__EXERCISE PROMPT__
Each record below should be given again exactly as it reads.

__TASK MATERIAL__

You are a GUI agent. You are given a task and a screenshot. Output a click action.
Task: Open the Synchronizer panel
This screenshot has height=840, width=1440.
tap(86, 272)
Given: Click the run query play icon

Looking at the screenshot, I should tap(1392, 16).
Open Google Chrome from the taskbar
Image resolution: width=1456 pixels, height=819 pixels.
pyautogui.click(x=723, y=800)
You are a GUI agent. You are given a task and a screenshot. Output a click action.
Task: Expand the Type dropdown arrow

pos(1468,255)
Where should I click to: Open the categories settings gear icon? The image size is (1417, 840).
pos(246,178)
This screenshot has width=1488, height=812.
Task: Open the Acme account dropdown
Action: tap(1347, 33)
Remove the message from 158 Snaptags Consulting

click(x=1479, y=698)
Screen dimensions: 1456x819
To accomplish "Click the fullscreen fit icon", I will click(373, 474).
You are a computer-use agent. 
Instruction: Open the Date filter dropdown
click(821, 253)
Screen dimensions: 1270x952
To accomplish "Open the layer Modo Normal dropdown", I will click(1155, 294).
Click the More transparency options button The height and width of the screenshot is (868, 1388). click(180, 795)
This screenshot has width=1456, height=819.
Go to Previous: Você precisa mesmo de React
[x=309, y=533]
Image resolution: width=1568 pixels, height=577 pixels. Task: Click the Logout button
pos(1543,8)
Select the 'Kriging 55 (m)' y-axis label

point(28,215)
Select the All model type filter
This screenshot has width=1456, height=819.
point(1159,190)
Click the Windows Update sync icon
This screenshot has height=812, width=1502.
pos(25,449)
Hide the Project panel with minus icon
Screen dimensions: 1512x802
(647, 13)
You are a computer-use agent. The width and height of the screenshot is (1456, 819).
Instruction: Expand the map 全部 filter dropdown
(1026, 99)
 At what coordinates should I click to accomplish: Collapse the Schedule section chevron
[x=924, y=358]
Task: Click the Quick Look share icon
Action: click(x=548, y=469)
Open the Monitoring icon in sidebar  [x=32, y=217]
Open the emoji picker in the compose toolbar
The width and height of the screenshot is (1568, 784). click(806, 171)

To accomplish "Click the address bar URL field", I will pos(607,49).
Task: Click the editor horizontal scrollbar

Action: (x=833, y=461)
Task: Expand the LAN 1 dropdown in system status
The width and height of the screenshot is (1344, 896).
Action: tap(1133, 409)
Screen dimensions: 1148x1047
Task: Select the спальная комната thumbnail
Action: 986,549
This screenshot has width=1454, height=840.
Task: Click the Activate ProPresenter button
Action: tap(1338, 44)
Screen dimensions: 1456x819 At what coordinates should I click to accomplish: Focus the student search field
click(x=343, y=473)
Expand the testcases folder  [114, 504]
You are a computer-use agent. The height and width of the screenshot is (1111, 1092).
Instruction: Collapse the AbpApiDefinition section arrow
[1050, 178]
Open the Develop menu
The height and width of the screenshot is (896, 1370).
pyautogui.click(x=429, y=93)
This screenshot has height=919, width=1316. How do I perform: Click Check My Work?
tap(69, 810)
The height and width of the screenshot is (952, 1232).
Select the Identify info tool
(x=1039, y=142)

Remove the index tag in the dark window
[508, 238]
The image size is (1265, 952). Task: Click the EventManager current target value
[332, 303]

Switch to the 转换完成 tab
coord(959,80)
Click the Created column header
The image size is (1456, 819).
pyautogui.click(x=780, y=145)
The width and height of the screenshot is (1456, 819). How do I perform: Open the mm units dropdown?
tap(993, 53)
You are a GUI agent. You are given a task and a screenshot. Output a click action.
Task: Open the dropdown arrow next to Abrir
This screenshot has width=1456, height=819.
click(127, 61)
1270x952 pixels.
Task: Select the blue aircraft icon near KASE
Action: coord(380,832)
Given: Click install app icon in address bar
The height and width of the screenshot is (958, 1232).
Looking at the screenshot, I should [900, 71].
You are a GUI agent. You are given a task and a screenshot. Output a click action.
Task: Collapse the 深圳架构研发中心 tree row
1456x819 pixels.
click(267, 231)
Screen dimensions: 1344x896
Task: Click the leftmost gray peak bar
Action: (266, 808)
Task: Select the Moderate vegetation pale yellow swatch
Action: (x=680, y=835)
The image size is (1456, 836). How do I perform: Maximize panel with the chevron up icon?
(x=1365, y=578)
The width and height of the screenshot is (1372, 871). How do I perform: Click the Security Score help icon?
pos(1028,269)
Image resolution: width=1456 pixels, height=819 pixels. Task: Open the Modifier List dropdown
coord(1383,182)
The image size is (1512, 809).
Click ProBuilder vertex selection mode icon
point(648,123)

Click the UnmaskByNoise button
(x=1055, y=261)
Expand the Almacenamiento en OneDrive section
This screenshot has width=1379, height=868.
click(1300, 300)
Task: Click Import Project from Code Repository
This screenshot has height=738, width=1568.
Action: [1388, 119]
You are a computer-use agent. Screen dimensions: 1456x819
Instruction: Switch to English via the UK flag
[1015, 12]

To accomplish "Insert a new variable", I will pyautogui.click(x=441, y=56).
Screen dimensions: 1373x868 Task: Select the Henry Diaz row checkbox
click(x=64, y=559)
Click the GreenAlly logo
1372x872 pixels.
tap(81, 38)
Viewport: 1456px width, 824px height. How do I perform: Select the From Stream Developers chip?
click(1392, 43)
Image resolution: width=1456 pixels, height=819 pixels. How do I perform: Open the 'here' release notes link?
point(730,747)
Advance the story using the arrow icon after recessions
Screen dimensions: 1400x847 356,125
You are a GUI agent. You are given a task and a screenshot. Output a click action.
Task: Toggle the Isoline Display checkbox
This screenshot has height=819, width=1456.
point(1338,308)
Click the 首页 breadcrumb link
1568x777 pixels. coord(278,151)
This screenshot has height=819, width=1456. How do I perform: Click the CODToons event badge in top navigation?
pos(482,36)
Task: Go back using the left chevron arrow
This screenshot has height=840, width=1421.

__YOUR RESPONSE__
You are a GUI agent. You are given a task and a screenshot. Output a click action.
Task: Open the Synchronizer panel
This screenshot has height=840, width=1440.
tap(86, 272)
Given: Click the run query play icon

Looking at the screenshot, I should tap(1392, 16).
Open Google Chrome from the taskbar
Image resolution: width=1456 pixels, height=819 pixels.
pyautogui.click(x=723, y=800)
You are a GUI agent. You are given a task and a screenshot. Output a click action.
Task: Expand the Type dropdown arrow

pos(1468,255)
Where should I click to: Open the categories settings gear icon? The image size is (1417, 840).
pos(246,178)
This screenshot has width=1488, height=812.
Task: Open the Acme account dropdown
Action: tap(1347, 33)
Remove the message from 158 Snaptags Consulting

click(x=1479, y=698)
Screen dimensions: 1456x819
To accomplish "Click the fullscreen fit icon", I will click(373, 474).
You are a computer-use agent. 
Instruction: Open the Date filter dropdown
click(821, 253)
Screen dimensions: 1270x952
To accomplish "Open the layer Modo Normal dropdown", I will click(1155, 294).
Click the More transparency options button The height and width of the screenshot is (868, 1388). click(180, 795)
This screenshot has width=1456, height=819.
Go to Previous: Você precisa mesmo de React
[x=309, y=533]
Image resolution: width=1568 pixels, height=577 pixels. Task: Click the Logout button
pos(1543,8)
Select the 'Kriging 55 (m)' y-axis label

point(28,215)
Select the All model type filter
This screenshot has width=1456, height=819.
point(1159,190)
Click the Windows Update sync icon
This screenshot has height=812, width=1502.
pos(25,449)
Hide the Project panel with minus icon
Screen dimensions: 1512x802
(647, 13)
You are a computer-use agent. The width and height of the screenshot is (1456, 819).
Instruction: Expand the map 全部 filter dropdown
(1026, 99)
 At what coordinates should I click to accomplish: Collapse the Schedule section chevron
[x=924, y=358]
Task: Click the Quick Look share icon
Action: click(x=548, y=469)
Open the Monitoring icon in sidebar  [x=32, y=217]
Open the emoji picker in the compose toolbar
The width and height of the screenshot is (1568, 784). click(806, 171)

To accomplish "Click the address bar URL field", I will pos(607,49).
Task: Click the editor horizontal scrollbar

Action: (x=833, y=461)
Task: Expand the LAN 1 dropdown in system status
The width and height of the screenshot is (1344, 896).
Action: tap(1133, 409)
Screen dimensions: 1148x1047
Task: Select the спальная комната thumbnail
Action: 986,549
This screenshot has width=1454, height=840.
Task: Click the Activate ProPresenter button
Action: tap(1338, 44)
Screen dimensions: 1456x819 At what coordinates should I click to accomplish: Focus the student search field
click(x=343, y=473)
Expand the testcases folder  [114, 504]
You are a computer-use agent. The height and width of the screenshot is (1111, 1092).
Instruction: Collapse the AbpApiDefinition section arrow
[1050, 178]
Open the Develop menu
The height and width of the screenshot is (896, 1370).
pyautogui.click(x=429, y=93)
This screenshot has height=919, width=1316. How do I perform: Click Check My Work?
tap(69, 810)
The height and width of the screenshot is (952, 1232).
Select the Identify info tool
(x=1039, y=142)

Remove the index tag in the dark window
[508, 238]
The image size is (1265, 952). Task: Click the EventManager current target value
[332, 303]

Switch to the 转换完成 tab
coord(959,80)
Click the Created column header
The image size is (1456, 819).
pyautogui.click(x=780, y=145)
The width and height of the screenshot is (1456, 819). How do I perform: Open the mm units dropdown?
tap(993, 53)
You are a GUI agent. You are given a task and a screenshot. Output a click action.
Task: Open the dropdown arrow next to Abrir
This screenshot has width=1456, height=819.
click(127, 61)
1270x952 pixels.
Task: Select the blue aircraft icon near KASE
Action: coord(380,832)
Given: Click install app icon in address bar
The height and width of the screenshot is (958, 1232).
Looking at the screenshot, I should [900, 71].
You are a GUI agent. You are given a task and a screenshot. Output a click action.
Task: Collapse the 深圳架构研发中心 tree row
1456x819 pixels.
click(267, 231)
Screen dimensions: 1344x896
Task: Click the leftmost gray peak bar
Action: (266, 808)
Task: Select the Moderate vegetation pale yellow swatch
Action: (x=680, y=835)
The image size is (1456, 836). How do I perform: Maximize panel with the chevron up icon?
(x=1365, y=578)
The width and height of the screenshot is (1372, 871). How do I perform: Click the Security Score help icon?
pos(1028,269)
Image resolution: width=1456 pixels, height=819 pixels. Task: Open the Modifier List dropdown
coord(1383,182)
The image size is (1512, 809).
Click ProBuilder vertex selection mode icon
point(648,123)

Click the UnmaskByNoise button
(x=1055, y=261)
Expand the Almacenamiento en OneDrive section
This screenshot has width=1379, height=868.
click(1300, 300)
Task: Click Import Project from Code Repository
This screenshot has height=738, width=1568.
Action: [1388, 119]
You are a computer-use agent. Screen dimensions: 1456x819
Instruction: Switch to English via the UK flag
[1015, 12]

To accomplish "Insert a new variable", I will pyautogui.click(x=441, y=56).
Screen dimensions: 1373x868 Task: Select the Henry Diaz row checkbox
click(x=64, y=559)
Click the GreenAlly logo
1372x872 pixels.
tap(81, 38)
Viewport: 1456px width, 824px height. How do I perform: Select the From Stream Developers chip?
click(1392, 43)
Image resolution: width=1456 pixels, height=819 pixels. How do I perform: Open the 'here' release notes link?
point(730,747)
Advance the story using the arrow icon after recessions
Screen dimensions: 1400x847 356,125
You are a GUI agent. You are given a task and a screenshot. Output a click action.
Task: Toggle the Isoline Display checkbox
This screenshot has height=819, width=1456.
point(1338,308)
Click the 首页 breadcrumb link
1568x777 pixels. coord(278,151)
This screenshot has height=819, width=1456. How do I perform: Click the CODToons event badge in top navigation?
pos(482,36)
Task: Go back using the left chevron arrow
This screenshot has height=840, width=1421.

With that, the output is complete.